At the Landmark Diner in Roslyn, Dominic Calisto,

At the Landmark Diner in Roslyn, Dominic Calisto, left, and Jimmy Lopez, both of Manhasset Photo Credit: Erica Marcus

It’s been four months since the Landmark Diner moved into its new double-decker digs, and the newest menu items are the flat-screen computer terminals that grace each of the 15 booths. By touching the screen, diners can access not only the diner’s Web site and menu, but also computer games, videos, a virtual jukebox, news and sports. They can also surf the Web or check e-mail. I had myself some meta-fun: from my booth I checked out Wikipedia’s entry on Roslyn (population 2,570) and read this very blog.

At one table, four gentlemen were tapping away on the screen during their dinner. “You can look up the calories in what you are eating,” said Arturo from Lancaster who preferred not to give his last name. Added Jimmy Lopez of Manhasset, “You can play games if your companion is boring.''

Since the move, said co-owner Lou Tiglias, the diner has doubled its sales and brought in new customers. Nevertheless, there are old-timers who miss the old building and the old menu.
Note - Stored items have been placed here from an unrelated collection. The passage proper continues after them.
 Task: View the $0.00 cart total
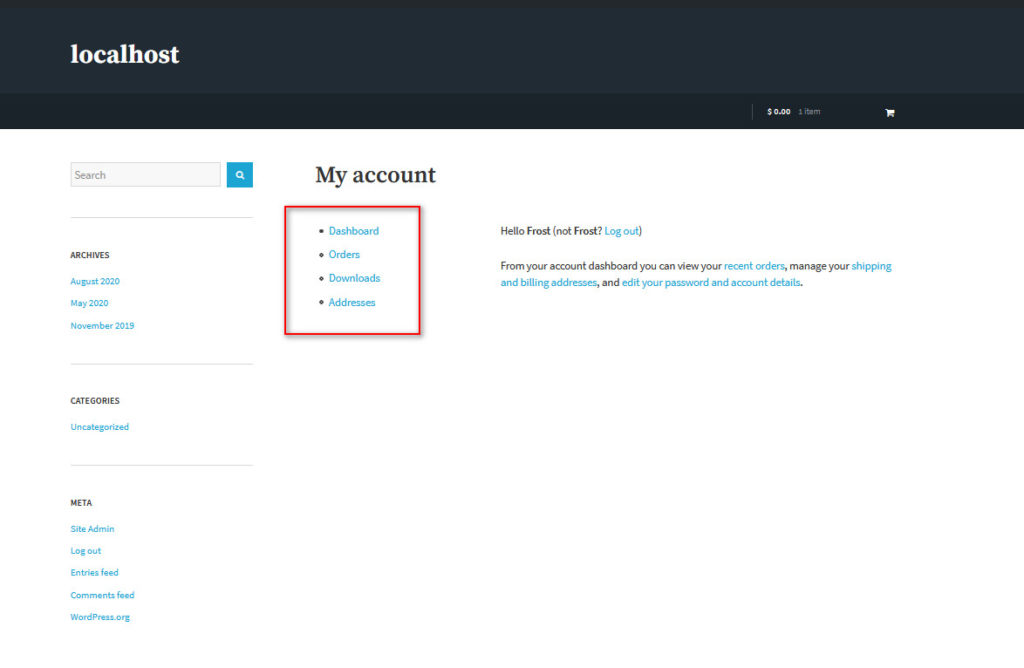pyautogui.click(x=778, y=112)
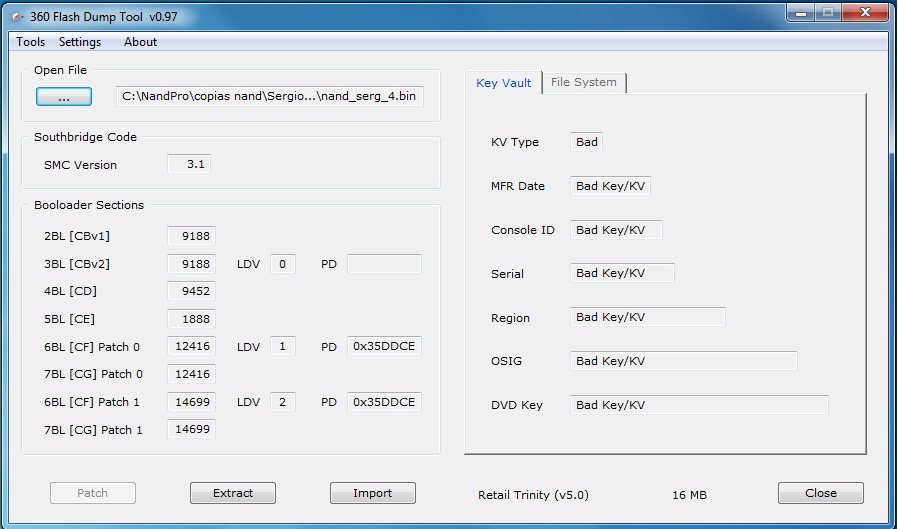The height and width of the screenshot is (529, 898).
Task: Open the About menu
Action: [140, 42]
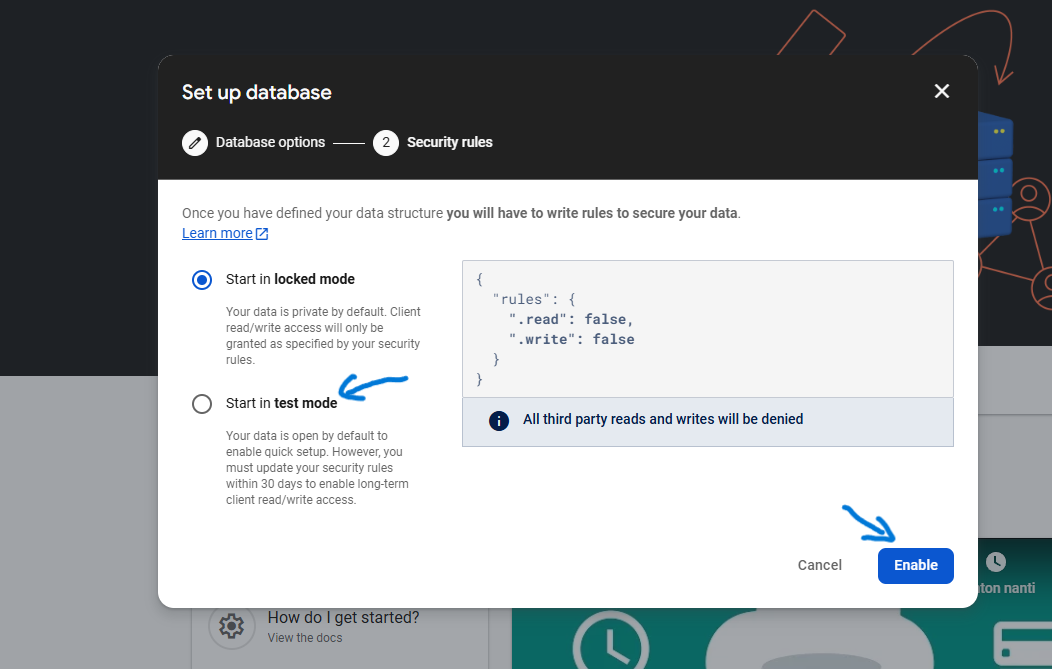Close the Set up database dialog

[x=941, y=92]
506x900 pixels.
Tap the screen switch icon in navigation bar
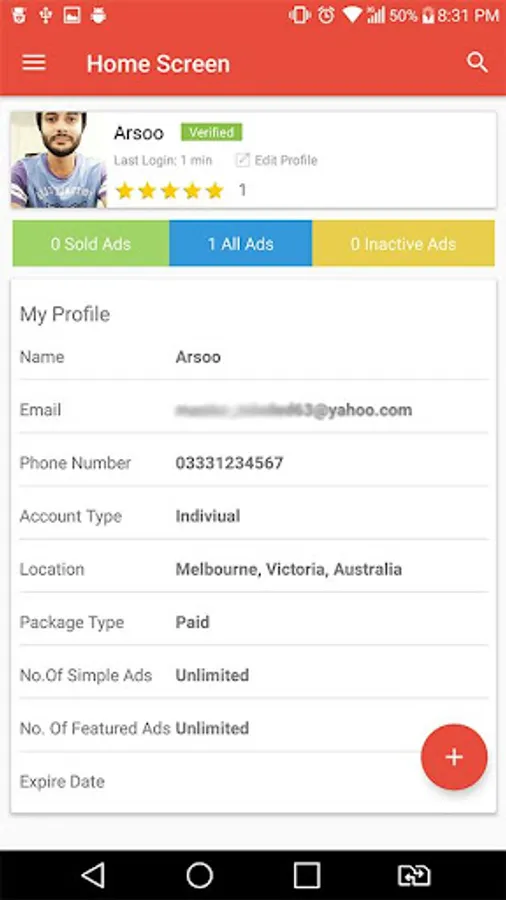pyautogui.click(x=414, y=875)
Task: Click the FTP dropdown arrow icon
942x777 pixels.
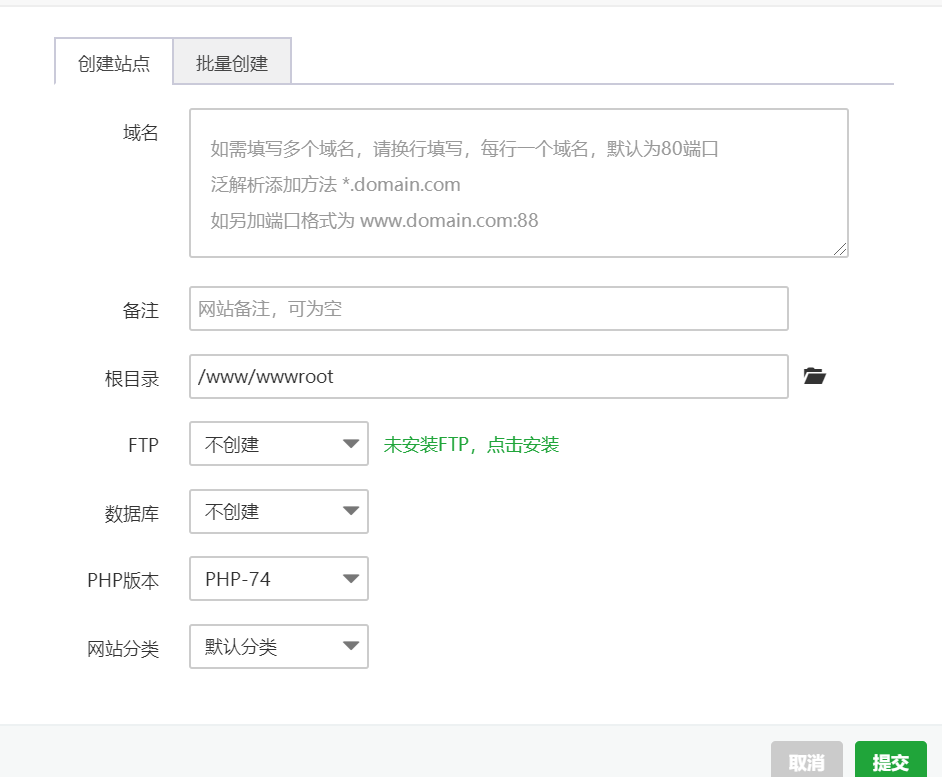Action: point(352,444)
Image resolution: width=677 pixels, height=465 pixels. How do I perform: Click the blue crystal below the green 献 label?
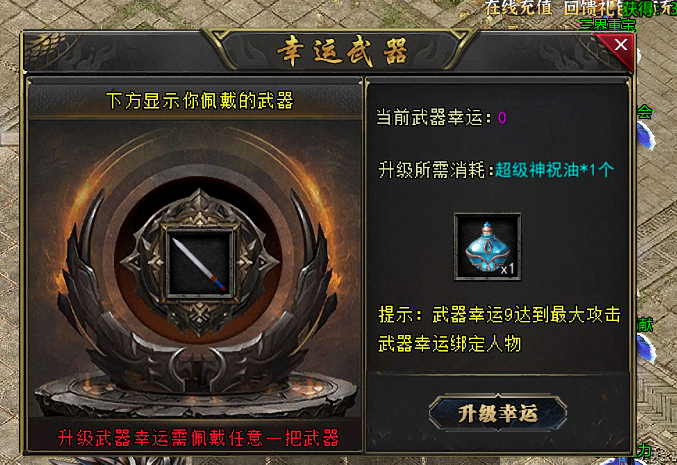click(x=646, y=348)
Accordingly, Tiglias and executive chef Chris Palmer have tweaked the menu, making room for some abandoned favorites, among them individual cans of tuna and sardines, and egg salad. Palmer stands firm in his refusal to cook the diner staple “chicken gyro,” made from prefabricated loaves, but he has concocted his own turkey gyro from ground turkey and Greek seasonings.

Then there’s the omelet battle. Palmer has been making classic French-style omelets, tender, gently folded, made in a proper omelet pan, but some customers demand the kind where the egg is poured out onto the griddle, cooked dry and then rolled up. “If I had cooked eggs like that in culinary school,” he said, “I would have failed.” The compromise: Landmark is serving both French and “pancake-style” omelets.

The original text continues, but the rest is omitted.